In OLS linear regression, $Other$ drops to zero. Consequently, all of the variance in $Y$ is accounted for by the residual variance (unexplained) and regression variance (explained). We, therefore, can describe the proportion of total variance explained by the regression, which would be the variance explained by the regression model $(SSReg/n)$ divided by the total variance $(SSTotal/n)$.

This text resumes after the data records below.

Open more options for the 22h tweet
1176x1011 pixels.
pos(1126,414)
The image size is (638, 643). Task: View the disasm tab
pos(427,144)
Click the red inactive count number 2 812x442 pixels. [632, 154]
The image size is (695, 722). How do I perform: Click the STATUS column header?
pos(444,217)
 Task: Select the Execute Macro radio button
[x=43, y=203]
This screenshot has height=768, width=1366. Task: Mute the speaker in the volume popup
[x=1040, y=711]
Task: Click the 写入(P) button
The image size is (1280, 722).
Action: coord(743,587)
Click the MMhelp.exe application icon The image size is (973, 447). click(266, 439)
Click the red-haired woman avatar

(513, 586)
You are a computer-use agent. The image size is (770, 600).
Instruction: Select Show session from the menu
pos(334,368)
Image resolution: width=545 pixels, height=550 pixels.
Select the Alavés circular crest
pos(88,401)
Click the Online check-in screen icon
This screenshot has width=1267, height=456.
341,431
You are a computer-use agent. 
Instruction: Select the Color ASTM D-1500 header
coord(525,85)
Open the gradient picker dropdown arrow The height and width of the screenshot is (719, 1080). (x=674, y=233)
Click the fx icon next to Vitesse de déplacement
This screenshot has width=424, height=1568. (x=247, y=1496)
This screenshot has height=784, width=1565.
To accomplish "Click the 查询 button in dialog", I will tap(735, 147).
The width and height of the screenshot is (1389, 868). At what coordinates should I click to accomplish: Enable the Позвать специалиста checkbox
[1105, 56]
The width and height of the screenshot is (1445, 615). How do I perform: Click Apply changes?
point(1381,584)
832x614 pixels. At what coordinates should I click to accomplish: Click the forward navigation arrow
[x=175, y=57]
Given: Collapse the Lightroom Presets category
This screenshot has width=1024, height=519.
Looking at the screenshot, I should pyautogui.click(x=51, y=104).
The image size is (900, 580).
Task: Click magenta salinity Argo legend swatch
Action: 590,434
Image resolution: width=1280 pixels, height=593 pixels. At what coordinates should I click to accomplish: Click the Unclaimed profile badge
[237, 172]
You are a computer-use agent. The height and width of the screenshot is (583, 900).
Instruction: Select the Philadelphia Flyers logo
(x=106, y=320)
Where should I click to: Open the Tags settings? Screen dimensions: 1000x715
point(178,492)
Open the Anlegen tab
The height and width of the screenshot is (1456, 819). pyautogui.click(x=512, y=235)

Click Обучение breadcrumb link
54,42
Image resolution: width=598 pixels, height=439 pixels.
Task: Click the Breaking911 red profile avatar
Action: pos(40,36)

$$ \dfrac{SSReg/n}{SSTotal/n} $$$$= \dfrac{SSReg}{SSTotal} $$$$= \dfrac{SSTotal -SSRes-Other}{SSTotal} $$$$= 1-\dfrac{SSRes}{SSTotal}$$$$=1-\left(\dfrac{ \overset{n}{\underset{i=1}{\sum}}\left( y_i-\hat y_i \right)^2 }{ \overset{n}{\underset{i=1}{\sum}}\left( y_i-\bar y \right)^2 }\right) $$
For an intuition, you observe some phenomenon and record the values produced. As you notice that they are not all equal, you begin to wonder why. Different starting conditions (values of the features) can account for some of that. As an example, consider why people are not all the same height. One reason for this is that not everyone is the same age, and people tend to get taller as they grow up. If you only consider adults (so age is a feature), you will have a much narrower range of heights than if you consider all people. If you start to consider genetics and lifestyle, you might be able to get a rather tight distribution of plausible heights, thus explaining much of the variation in the combined values of all human heights.